-- START OF Dataset entries --
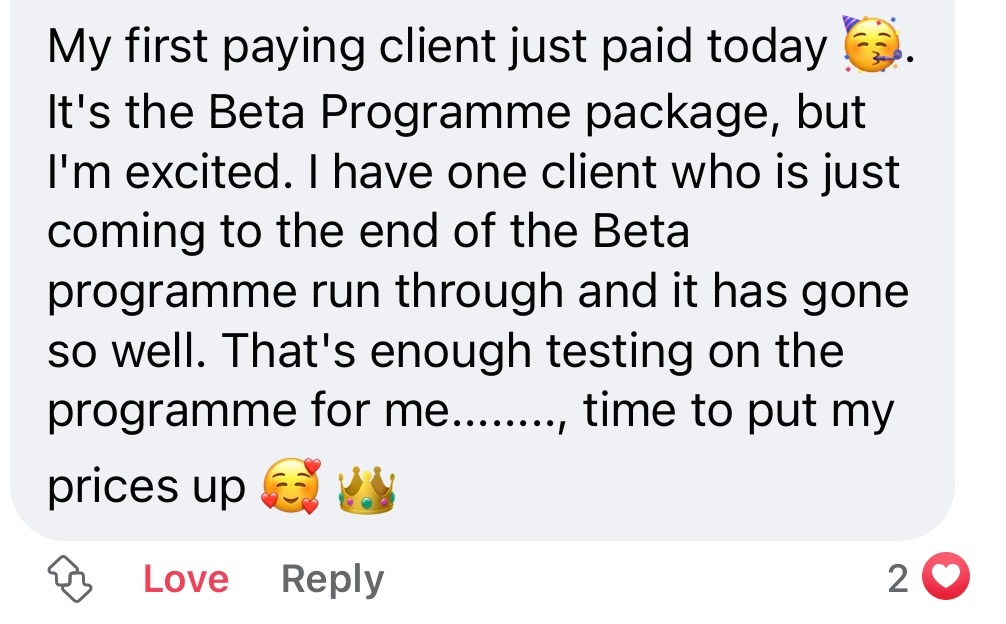Click the smiling face with hearts emoji
Viewport: 1006px width, 624px height.
click(x=291, y=487)
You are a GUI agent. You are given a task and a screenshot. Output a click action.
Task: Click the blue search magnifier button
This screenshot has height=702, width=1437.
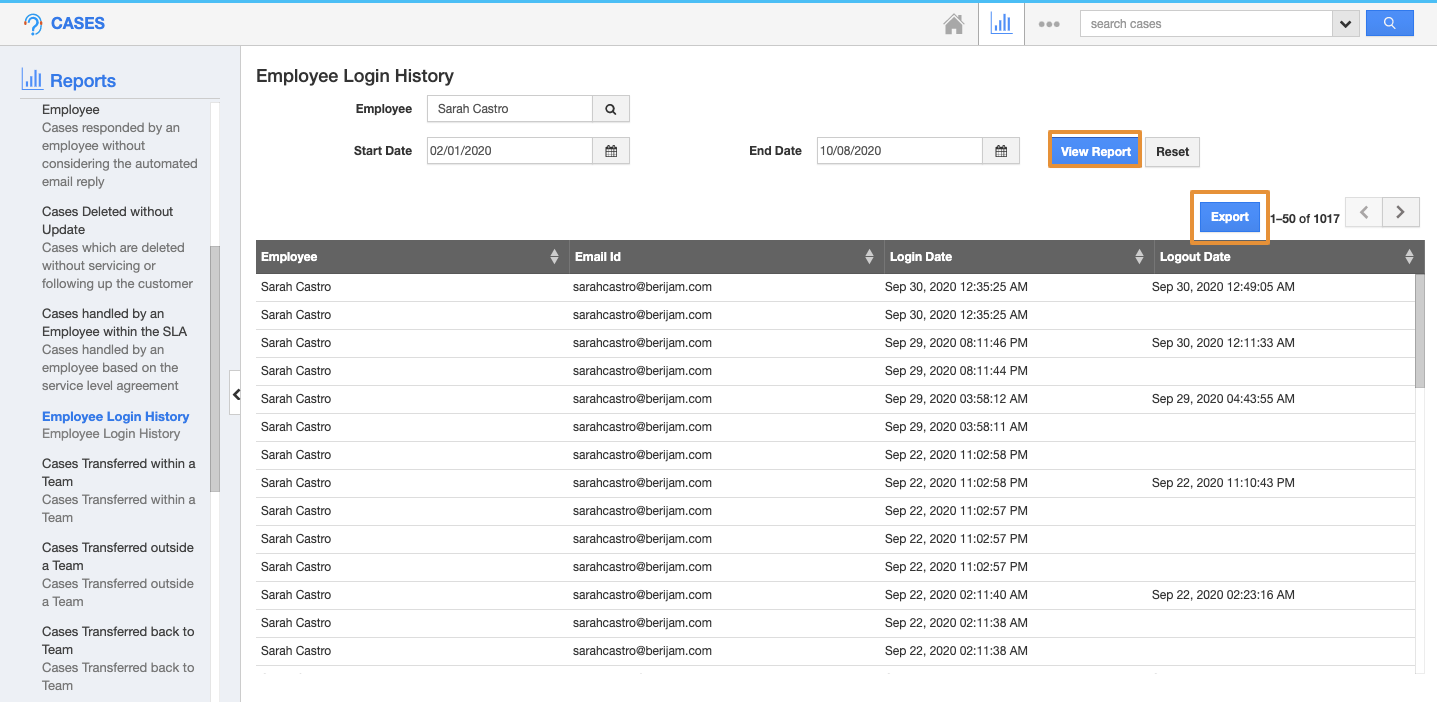(x=1389, y=23)
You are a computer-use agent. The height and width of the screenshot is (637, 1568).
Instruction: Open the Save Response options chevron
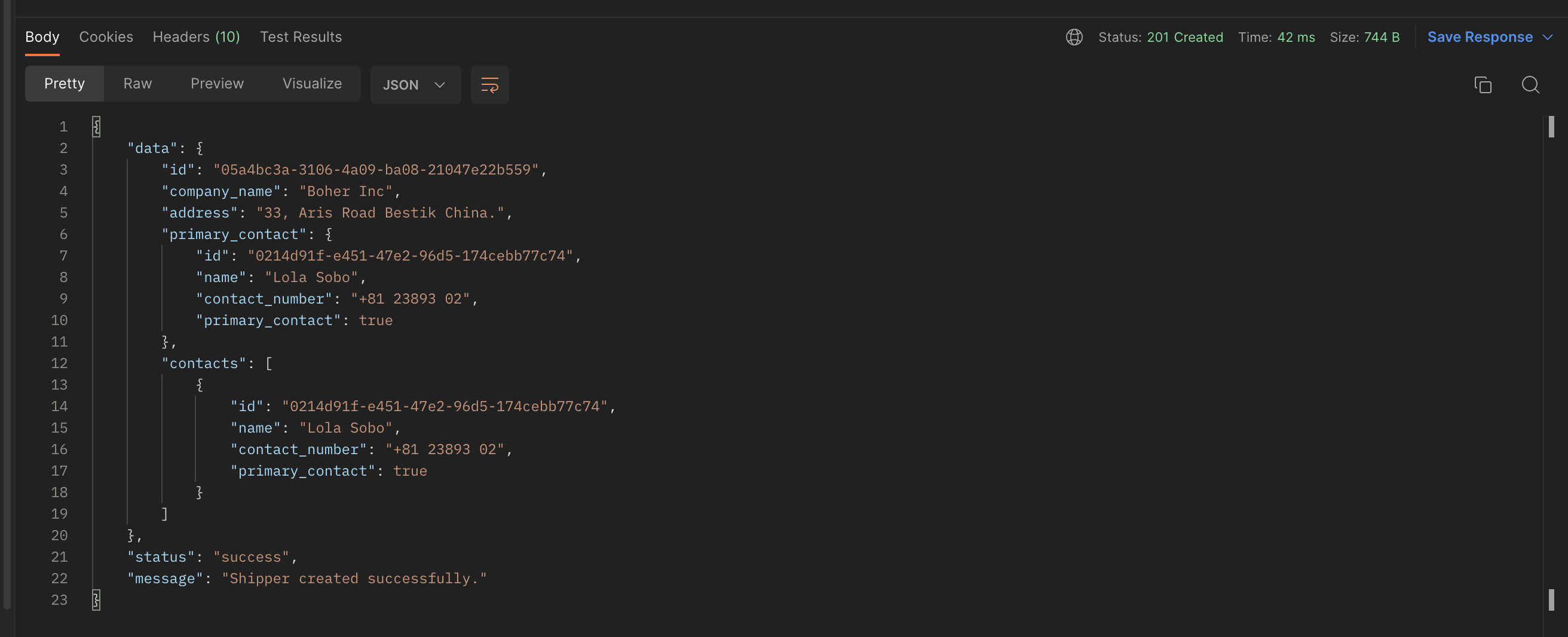(1548, 37)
-- END OF Dataset entries --
- **To do**:
Switch each "screenshot" in the items to "screen capture", and write the lines out again with everything else unchanged and the pictures left out.

- **Written answer**:
Click the smiling face with hearts emoji
Viewport: 1006px width, 624px height.
click(x=291, y=487)
You are a GUI agent. You are given a task and a screen capture. Output a click action.
Task: Click the blue search magnifier button
This screen capture has height=702, width=1437.
(x=1389, y=23)
You are a computer-use agent. The height and width of the screen capture is (637, 1568).
Instruction: Open the Save Response options chevron
(1548, 37)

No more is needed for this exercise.